> **What is expected**:
Pictures are not part of the copy. Set down exactly the lines from the one containing "Task: Toggle the CPU series in legend" through the last line of the material below.

■ ■ ■

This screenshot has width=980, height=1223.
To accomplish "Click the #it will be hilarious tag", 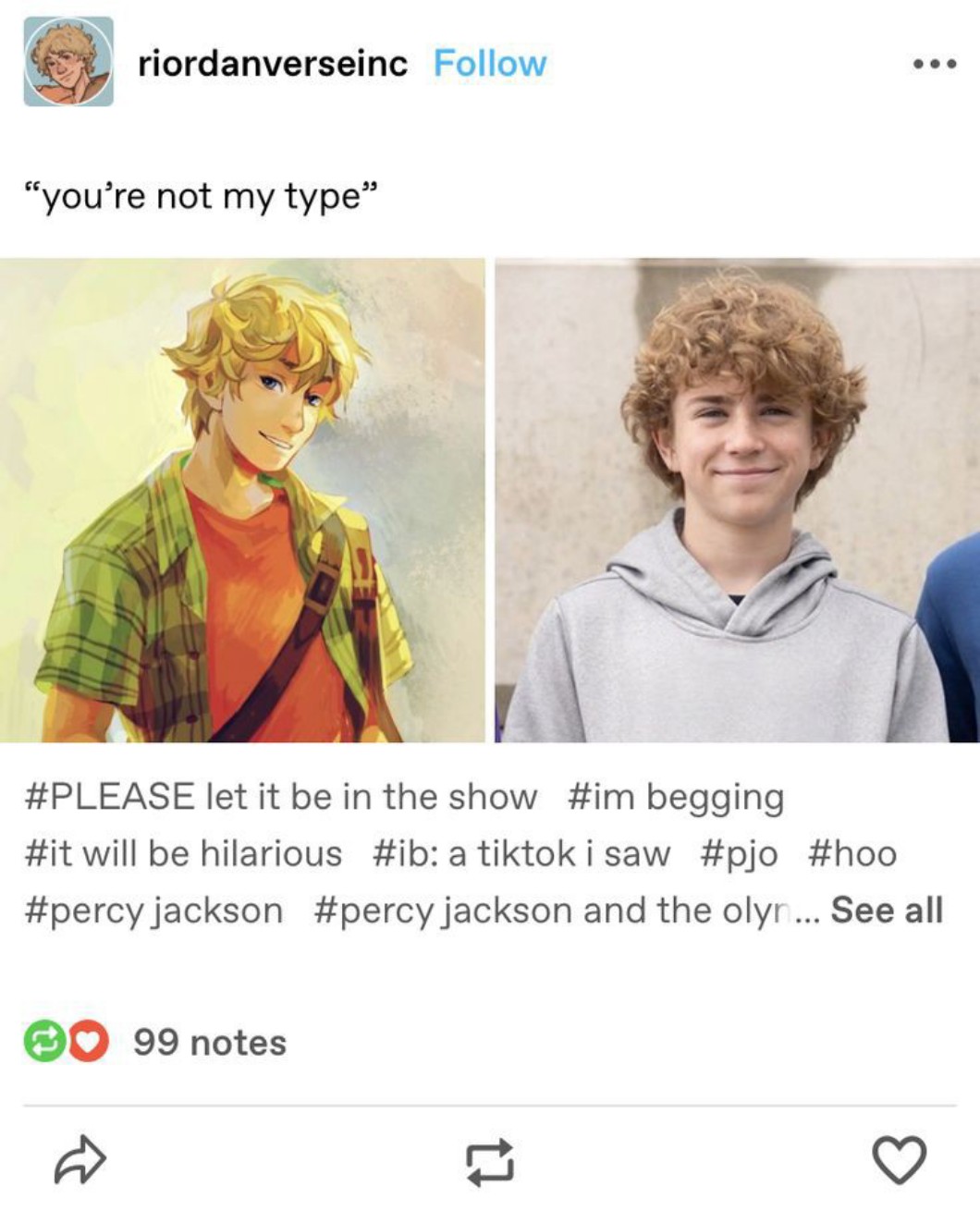I will [183, 853].
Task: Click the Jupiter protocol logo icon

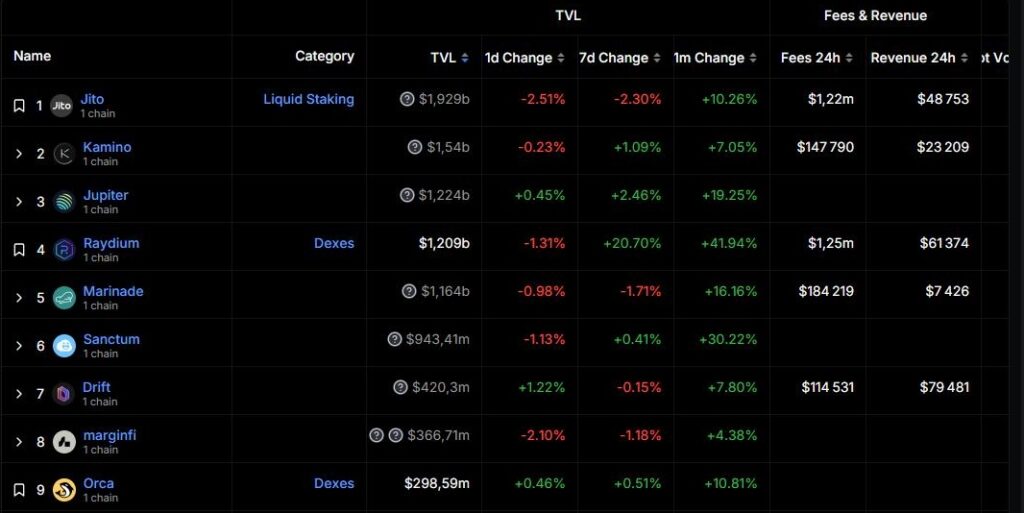Action: [64, 202]
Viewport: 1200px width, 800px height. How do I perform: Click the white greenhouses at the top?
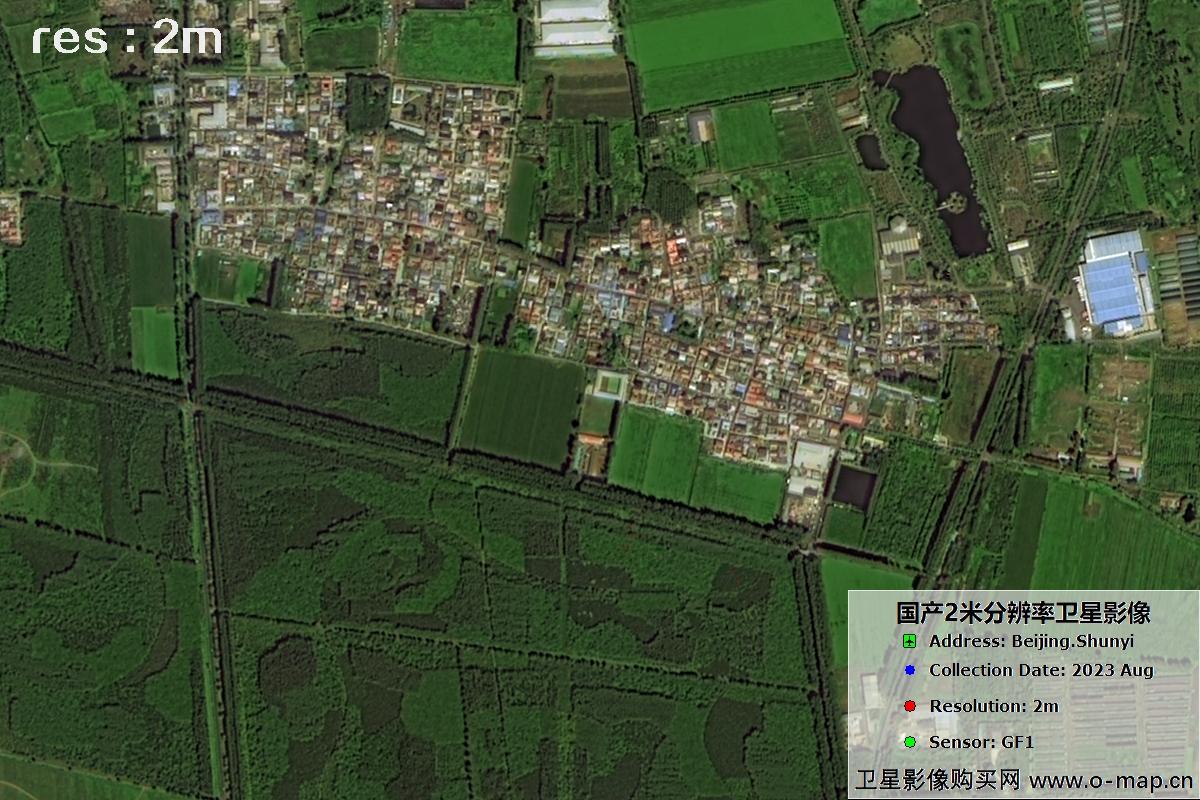[575, 27]
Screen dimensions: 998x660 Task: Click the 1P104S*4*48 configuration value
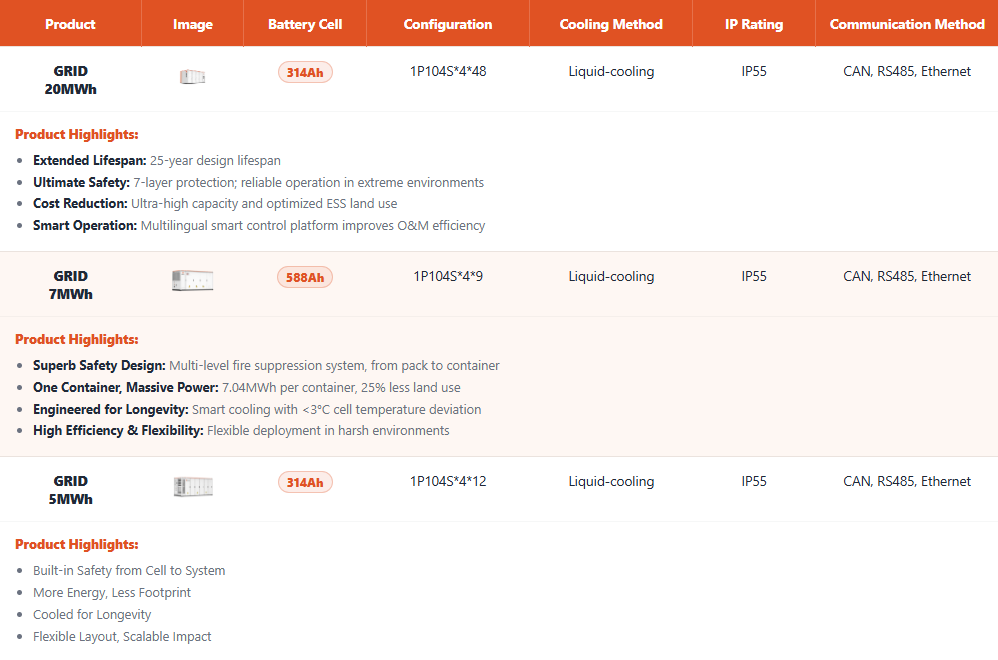tap(448, 72)

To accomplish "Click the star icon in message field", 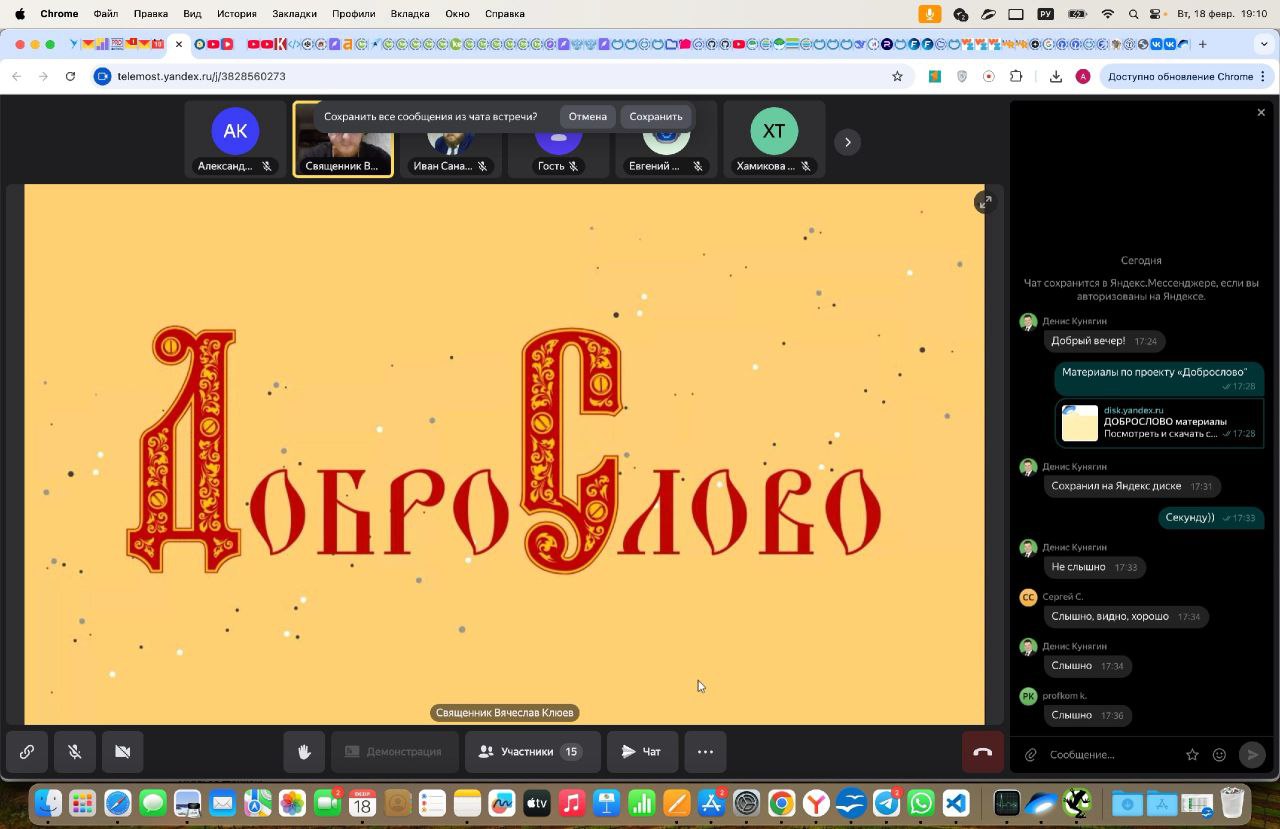I will tap(1192, 755).
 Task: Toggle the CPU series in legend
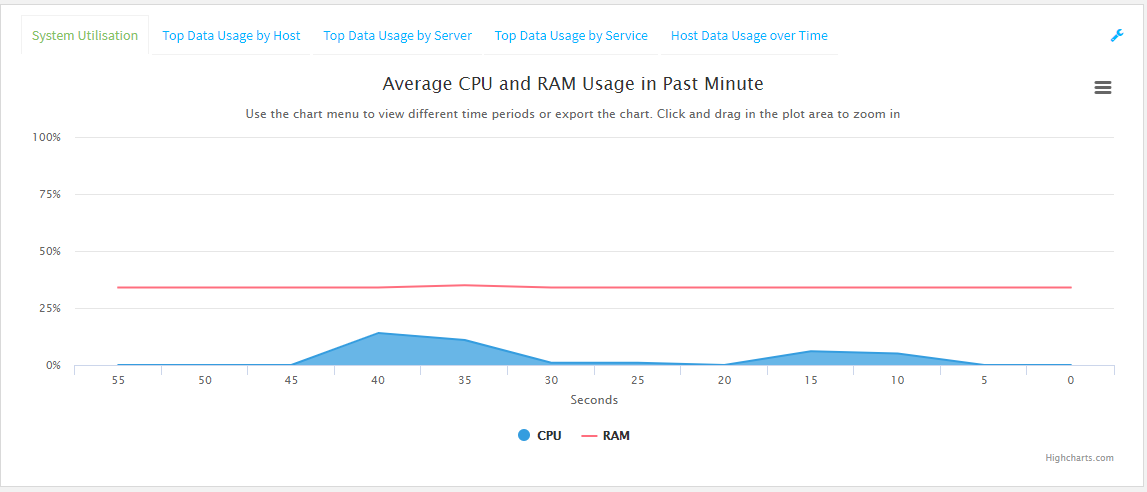[549, 436]
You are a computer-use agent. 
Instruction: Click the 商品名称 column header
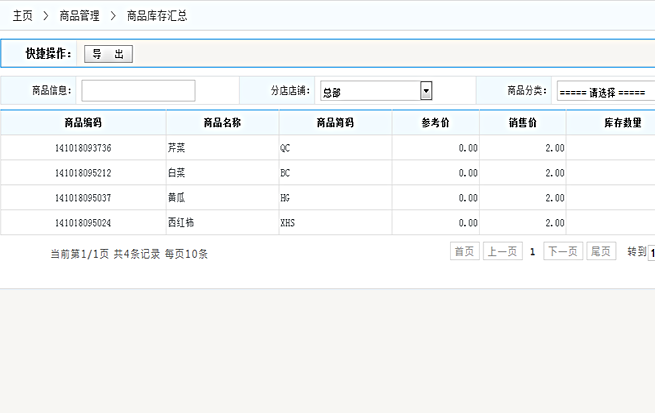222,123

■ ■ ■

> **Result below**:
 Task: Toggle the CPU series in legend
[549, 436]
You are a computer-use agent. 
Instruction: Click the 商品名称 column header
222,123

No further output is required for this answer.